Hay ciertas cosas
que uno no sabe qué sería peor, si que ocurrieran en la realidad o solo dentro
de la propia cabeza. Todo comenzó de manera no demasiado preocupante, aunque ya
un tanto inquietante. Sonaba el teléfono brevemente, a media noche, como si
alguien hiciera una llamada perdida, pero el móvil no indicaba que hubiera
llamado nadie. Y nunca era una vez sola, sino dos, con un breve intervalo, y a
veces tres. Luego llegaron las cartas, triviales, no anónimos amenazantes, como
si se dirigieran a otra persona, pero en el sobre constaban claramente mi
nombre y mis dos apellidos. Luego ocurrió lo que ocurrió y todo dejó de tener
importancia.
----¿Y de qué hablaban esas cartas?,
me preguntó Ángel.
----De cosas cotidianas.
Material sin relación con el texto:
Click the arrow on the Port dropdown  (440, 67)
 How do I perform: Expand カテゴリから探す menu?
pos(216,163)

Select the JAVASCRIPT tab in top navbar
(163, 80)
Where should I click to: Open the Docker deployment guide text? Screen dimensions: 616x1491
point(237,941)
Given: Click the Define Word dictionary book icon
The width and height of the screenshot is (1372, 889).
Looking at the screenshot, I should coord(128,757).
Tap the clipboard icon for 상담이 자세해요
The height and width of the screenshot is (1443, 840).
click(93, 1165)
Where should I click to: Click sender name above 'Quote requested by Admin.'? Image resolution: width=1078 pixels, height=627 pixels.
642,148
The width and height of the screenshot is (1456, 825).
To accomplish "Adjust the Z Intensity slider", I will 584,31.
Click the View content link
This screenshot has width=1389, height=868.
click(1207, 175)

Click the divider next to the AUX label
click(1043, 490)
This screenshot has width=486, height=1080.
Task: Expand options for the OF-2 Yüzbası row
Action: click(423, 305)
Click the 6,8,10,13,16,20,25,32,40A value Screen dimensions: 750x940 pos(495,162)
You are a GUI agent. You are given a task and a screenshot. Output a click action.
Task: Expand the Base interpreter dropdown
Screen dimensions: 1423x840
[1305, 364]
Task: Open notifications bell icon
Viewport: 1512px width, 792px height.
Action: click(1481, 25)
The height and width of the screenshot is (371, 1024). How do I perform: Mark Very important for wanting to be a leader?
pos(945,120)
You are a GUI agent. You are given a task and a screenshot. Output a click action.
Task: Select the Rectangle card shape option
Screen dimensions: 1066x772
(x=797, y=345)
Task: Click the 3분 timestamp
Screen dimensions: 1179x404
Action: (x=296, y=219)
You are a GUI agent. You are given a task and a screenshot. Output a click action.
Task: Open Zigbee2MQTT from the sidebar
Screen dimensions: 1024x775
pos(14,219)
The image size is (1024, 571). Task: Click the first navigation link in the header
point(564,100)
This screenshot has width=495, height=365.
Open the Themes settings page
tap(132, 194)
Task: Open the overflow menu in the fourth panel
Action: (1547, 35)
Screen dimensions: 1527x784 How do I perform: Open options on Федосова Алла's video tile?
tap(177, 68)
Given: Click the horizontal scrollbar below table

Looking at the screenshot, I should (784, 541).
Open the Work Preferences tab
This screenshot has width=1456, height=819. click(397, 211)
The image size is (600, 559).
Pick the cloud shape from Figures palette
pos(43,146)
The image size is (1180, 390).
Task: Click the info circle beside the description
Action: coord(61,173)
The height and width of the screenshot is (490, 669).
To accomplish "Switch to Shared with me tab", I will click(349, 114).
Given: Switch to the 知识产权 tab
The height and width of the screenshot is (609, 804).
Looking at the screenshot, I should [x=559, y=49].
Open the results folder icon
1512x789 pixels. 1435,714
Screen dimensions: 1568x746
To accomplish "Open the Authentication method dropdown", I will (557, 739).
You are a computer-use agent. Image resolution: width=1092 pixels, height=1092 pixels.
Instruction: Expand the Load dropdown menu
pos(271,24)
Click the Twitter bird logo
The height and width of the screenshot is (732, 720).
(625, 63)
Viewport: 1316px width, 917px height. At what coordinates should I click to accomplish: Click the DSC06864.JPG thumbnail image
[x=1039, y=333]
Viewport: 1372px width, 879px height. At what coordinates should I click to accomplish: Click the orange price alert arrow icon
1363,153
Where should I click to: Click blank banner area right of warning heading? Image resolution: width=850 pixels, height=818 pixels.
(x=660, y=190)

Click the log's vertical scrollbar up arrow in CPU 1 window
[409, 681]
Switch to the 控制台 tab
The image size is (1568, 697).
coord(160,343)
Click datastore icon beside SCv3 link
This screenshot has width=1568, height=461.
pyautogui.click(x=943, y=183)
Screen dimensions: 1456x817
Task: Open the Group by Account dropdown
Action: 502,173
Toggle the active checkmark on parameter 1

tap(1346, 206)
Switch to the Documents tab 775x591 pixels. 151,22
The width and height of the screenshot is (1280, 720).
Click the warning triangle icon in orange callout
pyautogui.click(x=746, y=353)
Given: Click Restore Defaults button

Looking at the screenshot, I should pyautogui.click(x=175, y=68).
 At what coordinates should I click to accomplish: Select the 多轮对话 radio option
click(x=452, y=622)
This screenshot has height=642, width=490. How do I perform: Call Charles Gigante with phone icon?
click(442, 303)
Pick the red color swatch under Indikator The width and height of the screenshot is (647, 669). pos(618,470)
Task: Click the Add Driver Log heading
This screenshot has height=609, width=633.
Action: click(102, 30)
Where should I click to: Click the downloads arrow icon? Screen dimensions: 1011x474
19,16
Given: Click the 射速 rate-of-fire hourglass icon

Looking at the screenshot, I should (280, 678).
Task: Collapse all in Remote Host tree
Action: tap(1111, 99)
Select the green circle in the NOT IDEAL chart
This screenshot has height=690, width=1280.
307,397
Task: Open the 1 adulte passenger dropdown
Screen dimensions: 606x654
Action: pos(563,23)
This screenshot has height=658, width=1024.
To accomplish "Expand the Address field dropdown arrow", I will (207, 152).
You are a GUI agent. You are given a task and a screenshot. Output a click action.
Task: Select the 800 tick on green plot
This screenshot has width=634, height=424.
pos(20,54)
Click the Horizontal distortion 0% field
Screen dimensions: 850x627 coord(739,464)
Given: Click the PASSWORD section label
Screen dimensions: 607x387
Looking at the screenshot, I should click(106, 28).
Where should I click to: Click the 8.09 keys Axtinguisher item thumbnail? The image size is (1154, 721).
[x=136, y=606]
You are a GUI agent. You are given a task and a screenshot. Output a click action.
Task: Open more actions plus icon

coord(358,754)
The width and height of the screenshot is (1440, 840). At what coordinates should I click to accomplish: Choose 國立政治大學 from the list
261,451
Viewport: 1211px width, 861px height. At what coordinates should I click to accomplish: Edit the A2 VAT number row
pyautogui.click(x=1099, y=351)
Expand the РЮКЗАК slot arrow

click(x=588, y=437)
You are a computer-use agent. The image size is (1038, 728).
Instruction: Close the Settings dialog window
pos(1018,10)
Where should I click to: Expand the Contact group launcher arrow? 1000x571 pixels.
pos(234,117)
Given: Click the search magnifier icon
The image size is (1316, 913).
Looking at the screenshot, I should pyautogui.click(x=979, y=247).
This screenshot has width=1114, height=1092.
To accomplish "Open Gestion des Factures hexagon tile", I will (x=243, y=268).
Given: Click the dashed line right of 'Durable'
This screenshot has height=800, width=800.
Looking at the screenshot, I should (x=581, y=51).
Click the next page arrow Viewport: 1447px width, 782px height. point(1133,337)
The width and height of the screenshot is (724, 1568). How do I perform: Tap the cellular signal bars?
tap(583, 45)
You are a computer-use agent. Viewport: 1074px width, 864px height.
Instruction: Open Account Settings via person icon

De la salud
de Antonia, por ejemplo (yo no conozco a ninguna Antonia), de los estudios de
los chicos, de que había llovido mucho últimamente.
----Pero cuéntanos, cuéntanos lo que
ocurrió, aunque ya puedo imaginármelo, conociéndote. Una noche, al despertarte,
encontraste a una desconocida, o a un desconocido que eso no suele quedar muy
claro, en tu cama.
----Un desconocido en este caso, y
no en mi cama, sino en la cocina. “Te he preparado café, dijo, tengo un poco de
prisa, hablamos luego”, dijo.
----Y se despidió con un beso, se
burló Almuzara.
----Dijo adiós con un gesto de la
mano. Yo no supe cómo reaccionar. Desayuné rápidamente y me fui a clase. Anduve
entretenido toda la mañana con unas cosas y otras y no volví a pensar en el
asunto hasta mediodía. Siempre como en casa, pero ese día prefería comer fuera.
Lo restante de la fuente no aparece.